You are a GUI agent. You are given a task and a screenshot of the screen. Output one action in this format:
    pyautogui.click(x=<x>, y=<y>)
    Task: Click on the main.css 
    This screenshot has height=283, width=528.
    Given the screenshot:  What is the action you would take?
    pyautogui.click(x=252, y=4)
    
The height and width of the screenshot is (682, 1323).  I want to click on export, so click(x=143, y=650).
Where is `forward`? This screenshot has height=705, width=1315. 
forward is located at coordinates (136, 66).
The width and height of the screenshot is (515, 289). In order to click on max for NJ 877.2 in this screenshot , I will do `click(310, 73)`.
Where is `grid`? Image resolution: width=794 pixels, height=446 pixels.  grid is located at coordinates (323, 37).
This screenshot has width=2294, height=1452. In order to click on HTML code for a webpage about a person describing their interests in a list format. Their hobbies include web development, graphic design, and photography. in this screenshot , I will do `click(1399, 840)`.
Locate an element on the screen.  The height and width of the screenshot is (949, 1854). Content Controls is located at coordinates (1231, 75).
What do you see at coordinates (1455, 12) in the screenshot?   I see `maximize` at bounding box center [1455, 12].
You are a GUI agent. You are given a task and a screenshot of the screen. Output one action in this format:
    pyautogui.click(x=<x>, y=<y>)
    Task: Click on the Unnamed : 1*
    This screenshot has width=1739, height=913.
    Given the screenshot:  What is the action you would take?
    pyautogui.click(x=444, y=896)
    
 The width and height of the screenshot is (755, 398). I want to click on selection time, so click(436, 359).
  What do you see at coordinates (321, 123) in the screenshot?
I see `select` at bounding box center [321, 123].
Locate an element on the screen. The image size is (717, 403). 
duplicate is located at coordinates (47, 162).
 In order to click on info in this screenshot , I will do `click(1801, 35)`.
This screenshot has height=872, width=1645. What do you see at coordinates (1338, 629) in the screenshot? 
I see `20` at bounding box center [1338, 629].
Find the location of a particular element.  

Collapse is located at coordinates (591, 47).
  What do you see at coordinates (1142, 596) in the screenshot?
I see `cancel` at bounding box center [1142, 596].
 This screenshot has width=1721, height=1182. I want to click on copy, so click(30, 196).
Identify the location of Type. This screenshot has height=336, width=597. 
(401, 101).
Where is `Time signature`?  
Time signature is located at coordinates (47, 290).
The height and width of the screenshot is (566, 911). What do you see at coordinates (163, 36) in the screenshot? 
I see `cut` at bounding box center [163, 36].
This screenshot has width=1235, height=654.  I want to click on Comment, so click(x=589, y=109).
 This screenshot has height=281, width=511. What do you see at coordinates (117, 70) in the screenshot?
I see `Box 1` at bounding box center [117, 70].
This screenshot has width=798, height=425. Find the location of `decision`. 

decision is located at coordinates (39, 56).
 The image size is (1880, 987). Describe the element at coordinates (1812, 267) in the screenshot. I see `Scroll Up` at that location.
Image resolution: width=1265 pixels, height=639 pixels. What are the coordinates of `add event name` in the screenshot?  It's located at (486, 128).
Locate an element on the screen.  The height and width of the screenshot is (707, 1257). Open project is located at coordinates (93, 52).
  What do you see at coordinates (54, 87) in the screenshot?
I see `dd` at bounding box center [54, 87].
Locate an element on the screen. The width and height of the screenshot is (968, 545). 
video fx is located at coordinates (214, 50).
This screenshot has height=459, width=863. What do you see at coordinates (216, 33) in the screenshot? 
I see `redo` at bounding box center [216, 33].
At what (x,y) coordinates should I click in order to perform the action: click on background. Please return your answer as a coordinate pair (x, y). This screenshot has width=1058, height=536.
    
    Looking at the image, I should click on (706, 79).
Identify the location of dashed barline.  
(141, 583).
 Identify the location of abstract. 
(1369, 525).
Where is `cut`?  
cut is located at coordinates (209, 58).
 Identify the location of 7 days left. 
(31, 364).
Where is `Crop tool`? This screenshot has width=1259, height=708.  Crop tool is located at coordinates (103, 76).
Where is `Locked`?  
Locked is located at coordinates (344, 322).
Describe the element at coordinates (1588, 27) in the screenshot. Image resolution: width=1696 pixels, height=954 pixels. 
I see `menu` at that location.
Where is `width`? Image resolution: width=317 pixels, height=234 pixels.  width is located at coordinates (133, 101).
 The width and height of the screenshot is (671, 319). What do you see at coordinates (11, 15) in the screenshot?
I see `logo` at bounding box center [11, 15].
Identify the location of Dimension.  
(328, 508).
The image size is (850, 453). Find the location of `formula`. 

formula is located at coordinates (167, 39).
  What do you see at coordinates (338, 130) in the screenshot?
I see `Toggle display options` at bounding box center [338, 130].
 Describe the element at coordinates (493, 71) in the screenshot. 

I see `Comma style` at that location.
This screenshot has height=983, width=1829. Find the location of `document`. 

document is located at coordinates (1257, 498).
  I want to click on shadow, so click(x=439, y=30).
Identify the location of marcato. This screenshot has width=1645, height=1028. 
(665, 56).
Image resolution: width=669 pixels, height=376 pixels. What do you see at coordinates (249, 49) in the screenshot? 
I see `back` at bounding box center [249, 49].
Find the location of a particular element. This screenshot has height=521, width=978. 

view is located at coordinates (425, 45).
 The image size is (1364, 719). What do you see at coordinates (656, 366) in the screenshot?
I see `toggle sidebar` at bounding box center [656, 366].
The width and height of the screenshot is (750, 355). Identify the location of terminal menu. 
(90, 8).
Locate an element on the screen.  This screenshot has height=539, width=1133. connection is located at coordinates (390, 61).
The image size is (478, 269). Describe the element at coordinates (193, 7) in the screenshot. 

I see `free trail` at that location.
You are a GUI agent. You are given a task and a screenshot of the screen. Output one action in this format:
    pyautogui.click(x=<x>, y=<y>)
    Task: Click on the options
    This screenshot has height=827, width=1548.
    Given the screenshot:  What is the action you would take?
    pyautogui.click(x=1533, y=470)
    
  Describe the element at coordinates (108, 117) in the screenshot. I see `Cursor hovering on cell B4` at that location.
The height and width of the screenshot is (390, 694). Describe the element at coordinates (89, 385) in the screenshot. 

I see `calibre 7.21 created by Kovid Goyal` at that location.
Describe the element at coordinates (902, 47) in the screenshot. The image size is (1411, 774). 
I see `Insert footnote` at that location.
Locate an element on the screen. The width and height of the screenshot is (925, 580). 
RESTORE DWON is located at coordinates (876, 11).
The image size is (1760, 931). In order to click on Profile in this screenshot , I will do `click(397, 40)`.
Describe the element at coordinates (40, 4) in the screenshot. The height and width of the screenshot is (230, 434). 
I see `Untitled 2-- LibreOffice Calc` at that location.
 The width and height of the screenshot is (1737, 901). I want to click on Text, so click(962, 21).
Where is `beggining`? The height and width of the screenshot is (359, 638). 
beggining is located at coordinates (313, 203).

▶ WHAT YOU NEED TO DO: Reproduce all of the items above, swapping "Locate an element" for "Find an element" and leaving everything else unchanged.

▶ ANSWER FOR THIS EXERCISE:
You are a GUI agent. You are given a task and a screenshot of the screen. Output one action in this format:
    pyautogui.click(x=<x>, y=<y>)
    Task: Click on the main.css 
    This screenshot has height=283, width=528.
    Given the screenshot:  What is the action you would take?
    pyautogui.click(x=252, y=4)
    
The height and width of the screenshot is (682, 1323).  I want to click on export, so click(x=143, y=650).
Where is `forward`? This screenshot has height=705, width=1315. 
forward is located at coordinates (136, 66).
The width and height of the screenshot is (515, 289). In order to click on max for NJ 877.2 in this screenshot , I will do `click(310, 73)`.
Where is `grid`? Image resolution: width=794 pixels, height=446 pixels.  grid is located at coordinates (323, 37).
This screenshot has width=2294, height=1452. In order to click on HTML code for a webpage about a person describing their interests in a list format. Their hobbies include web development, graphic design, and photography. in this screenshot , I will do `click(1399, 840)`.
Find an element on the screen.  The height and width of the screenshot is (949, 1854). Content Controls is located at coordinates (1231, 75).
What do you see at coordinates (1455, 12) in the screenshot?   I see `maximize` at bounding box center [1455, 12].
You are a GUI agent. You are given a task and a screenshot of the screen. Output one action in this format:
    pyautogui.click(x=<x>, y=<y>)
    Task: Click on the Unnamed : 1*
    This screenshot has width=1739, height=913.
    Given the screenshot:  What is the action you would take?
    pyautogui.click(x=444, y=896)
    
 The width and height of the screenshot is (755, 398). I want to click on selection time, so click(436, 359).
  What do you see at coordinates (321, 123) in the screenshot?
I see `select` at bounding box center [321, 123].
Find an element on the screen. The image size is (717, 403). 
duplicate is located at coordinates (47, 162).
 In order to click on info in this screenshot , I will do `click(1801, 35)`.
This screenshot has height=872, width=1645. What do you see at coordinates (1338, 629) in the screenshot? 
I see `20` at bounding box center [1338, 629].
Find the location of a particular element.  

Collapse is located at coordinates (591, 47).
  What do you see at coordinates (1142, 596) in the screenshot?
I see `cancel` at bounding box center [1142, 596].
 This screenshot has width=1721, height=1182. I want to click on copy, so click(30, 196).
Identify the location of Type. This screenshot has height=336, width=597. 
(401, 101).
Where is `Time signature`?  
Time signature is located at coordinates (47, 290).
The height and width of the screenshot is (566, 911). What do you see at coordinates (163, 36) in the screenshot? 
I see `cut` at bounding box center [163, 36].
This screenshot has width=1235, height=654.  I want to click on Comment, so click(x=589, y=109).
 This screenshot has height=281, width=511. What do you see at coordinates (117, 70) in the screenshot?
I see `Box 1` at bounding box center [117, 70].
This screenshot has width=798, height=425. Find the location of `decision`. 

decision is located at coordinates (39, 56).
 The image size is (1880, 987). Describe the element at coordinates (1812, 267) in the screenshot. I see `Scroll Up` at that location.
Image resolution: width=1265 pixels, height=639 pixels. What are the coordinates of `add event name` in the screenshot?  It's located at (486, 128).
Find an element on the screen.  The height and width of the screenshot is (707, 1257). Open project is located at coordinates (93, 52).
  What do you see at coordinates (54, 87) in the screenshot?
I see `dd` at bounding box center [54, 87].
Find an element on the screen. The width and height of the screenshot is (968, 545). 
video fx is located at coordinates (214, 50).
This screenshot has height=459, width=863. What do you see at coordinates (216, 33) in the screenshot? 
I see `redo` at bounding box center [216, 33].
At what (x,y) coordinates should I click in order to perform the action: click on background. Please return your answer as a coordinate pair (x, y). This screenshot has width=1058, height=536.
    
    Looking at the image, I should click on (706, 79).
Identify the location of dashed barline.  
(141, 583).
 Identify the location of abstract. 
(1369, 525).
Where is `cut`?  
cut is located at coordinates (209, 58).
 Identify the location of 7 days left. 
(31, 364).
Where is `Crop tool`? This screenshot has width=1259, height=708.  Crop tool is located at coordinates (103, 76).
Where is `Locked`?  
Locked is located at coordinates (344, 322).
Describe the element at coordinates (1588, 27) in the screenshot. Image resolution: width=1696 pixels, height=954 pixels. 
I see `menu` at that location.
Where is `width`? Image resolution: width=317 pixels, height=234 pixels.  width is located at coordinates (133, 101).
 The width and height of the screenshot is (671, 319). What do you see at coordinates (11, 15) in the screenshot?
I see `logo` at bounding box center [11, 15].
Identify the location of Dimension.  
(328, 508).
The image size is (850, 453). Find the location of `formula`. 

formula is located at coordinates (167, 39).
  What do you see at coordinates (338, 130) in the screenshot?
I see `Toggle display options` at bounding box center [338, 130].
 Describe the element at coordinates (493, 71) in the screenshot. 

I see `Comma style` at that location.
This screenshot has height=983, width=1829. Find the location of `document`. 

document is located at coordinates (1257, 498).
  I want to click on shadow, so click(x=439, y=30).
Identify the location of marcato. This screenshot has width=1645, height=1028. 
(665, 56).
Image resolution: width=669 pixels, height=376 pixels. What do you see at coordinates (249, 49) in the screenshot? 
I see `back` at bounding box center [249, 49].
Find the location of a particular element. This screenshot has height=521, width=978. 

view is located at coordinates (425, 45).
 The image size is (1364, 719). What do you see at coordinates (656, 366) in the screenshot?
I see `toggle sidebar` at bounding box center [656, 366].
The width and height of the screenshot is (750, 355). Identify the location of terminal menu. 
(90, 8).
Find an element on the screen.  This screenshot has height=539, width=1133. connection is located at coordinates (390, 61).
The image size is (478, 269). Describe the element at coordinates (193, 7) in the screenshot. 

I see `free trail` at that location.
You are a GUI agent. You are given a task and a screenshot of the screen. Output one action in this format:
    pyautogui.click(x=<x>, y=<y>)
    Task: Click on the options
    This screenshot has height=827, width=1548.
    Given the screenshot:  What is the action you would take?
    pyautogui.click(x=1533, y=470)
    
  Describe the element at coordinates (108, 117) in the screenshot. I see `Cursor hovering on cell B4` at that location.
The height and width of the screenshot is (390, 694). Describe the element at coordinates (89, 385) in the screenshot. 

I see `calibre 7.21 created by Kovid Goyal` at that location.
Describe the element at coordinates (902, 47) in the screenshot. The image size is (1411, 774). 
I see `Insert footnote` at that location.
Find an element on the screen. The width and height of the screenshot is (925, 580). 
RESTORE DWON is located at coordinates (876, 11).
The image size is (1760, 931). In order to click on Profile in this screenshot , I will do `click(397, 40)`.
Describe the element at coordinates (40, 4) in the screenshot. The height and width of the screenshot is (230, 434). 
I see `Untitled 2-- LibreOffice Calc` at that location.
 The width and height of the screenshot is (1737, 901). I want to click on Text, so click(962, 21).
Where is `beggining`? The height and width of the screenshot is (359, 638). 
beggining is located at coordinates (313, 203).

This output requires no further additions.